As you can see in the figure, the value of Moran’s I is smaller than we got for log-uranium but still substantial.

What’s going on?

Pause here and take a moment to try to figure out what might account for the difference in this intensity of clustering in radon vs. soil uranium measurements.

Testing, testing

One way to determine whether the spatial aggregation of the radon measurements is meaningful is to compare it to a counterfactual scenario in which the distribution of radon concentrations is uncorrelated with space. This assumption, known as complete spatial randomness (or CSR), allows us to provide a benchmark against which we determine whether the value of Moran’s I we determined is highly likely to occur by chance alone. Thankfully, it is easy to generate a dataset in which the median radon values are distributed randomly across the map:

## Make a new dataset representing 'random minnesota': Use the sample function
## to resample household radon values without replacement, we then recalculate
## county values based on these suffled values
county_uranium_random <- radon %>%
    mutate(log_radon = sample(log_radon, nrow(.), replace = FALSE)) %>%
    group_by(county) %>%
    summarize(log_uranium = first(log_uranium), mean_radon = mean(log_radon))

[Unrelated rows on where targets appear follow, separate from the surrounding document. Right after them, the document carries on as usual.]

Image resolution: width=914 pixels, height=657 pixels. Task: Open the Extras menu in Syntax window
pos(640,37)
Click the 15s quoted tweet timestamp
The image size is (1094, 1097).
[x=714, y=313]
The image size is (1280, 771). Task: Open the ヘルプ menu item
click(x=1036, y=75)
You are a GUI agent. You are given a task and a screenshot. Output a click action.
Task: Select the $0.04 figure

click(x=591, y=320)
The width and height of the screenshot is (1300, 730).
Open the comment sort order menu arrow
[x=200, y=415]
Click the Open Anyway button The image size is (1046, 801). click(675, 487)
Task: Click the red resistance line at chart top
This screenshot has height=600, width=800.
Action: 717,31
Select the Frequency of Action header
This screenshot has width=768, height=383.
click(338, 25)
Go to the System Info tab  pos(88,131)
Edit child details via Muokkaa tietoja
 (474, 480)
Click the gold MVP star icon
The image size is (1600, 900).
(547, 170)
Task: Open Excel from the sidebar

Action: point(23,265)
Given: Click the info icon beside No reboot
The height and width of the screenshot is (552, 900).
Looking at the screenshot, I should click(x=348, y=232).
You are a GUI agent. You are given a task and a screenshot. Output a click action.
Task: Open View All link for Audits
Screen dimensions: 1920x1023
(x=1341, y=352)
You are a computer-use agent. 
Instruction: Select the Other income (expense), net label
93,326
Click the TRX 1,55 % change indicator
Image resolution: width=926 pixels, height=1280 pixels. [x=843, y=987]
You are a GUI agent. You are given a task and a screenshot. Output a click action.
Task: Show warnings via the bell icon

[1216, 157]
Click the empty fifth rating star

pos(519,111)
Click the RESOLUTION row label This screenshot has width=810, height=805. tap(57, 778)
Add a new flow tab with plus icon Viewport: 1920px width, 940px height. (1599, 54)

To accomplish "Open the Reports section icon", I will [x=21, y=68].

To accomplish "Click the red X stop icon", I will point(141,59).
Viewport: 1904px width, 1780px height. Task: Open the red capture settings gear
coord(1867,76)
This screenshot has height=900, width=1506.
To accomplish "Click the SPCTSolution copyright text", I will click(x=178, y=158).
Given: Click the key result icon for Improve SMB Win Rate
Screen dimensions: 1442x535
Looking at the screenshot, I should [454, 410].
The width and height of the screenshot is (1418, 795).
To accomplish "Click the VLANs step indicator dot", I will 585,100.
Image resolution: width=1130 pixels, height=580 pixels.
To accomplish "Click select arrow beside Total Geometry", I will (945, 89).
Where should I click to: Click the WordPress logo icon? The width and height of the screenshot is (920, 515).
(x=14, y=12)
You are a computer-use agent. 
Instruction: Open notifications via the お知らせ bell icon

random_minnesota <- left_join(minnesota, county_uranium_random)


## Plot the new randomized data
g <- ggplot(random_minnesota) + geom_sf(aes(fill = mean_radon)) + scale_fill_viridis_c() +
    ggtitle(paste0("Spatially randomized median radon by MN county (I=", round(moranFromSF(random_minnesota$mean_radon,
        random_minnesota), 2), ")"))
plot(g)

This yields something that looks pretty randomly distributed, which is reflected in a Moran’s I estimate closer to the null value of 0. This doesn’t necessarily tell us whether this result is meaningful rather than an artifact of random chance.

What is the same? What is different?

Take a minute to explore the distribution of different quantities between some random minnesotas and the observed one. For example, look at distributions of the number of observations per county, the proportion of households in each county that have basements, etc. Which are similar and which are different?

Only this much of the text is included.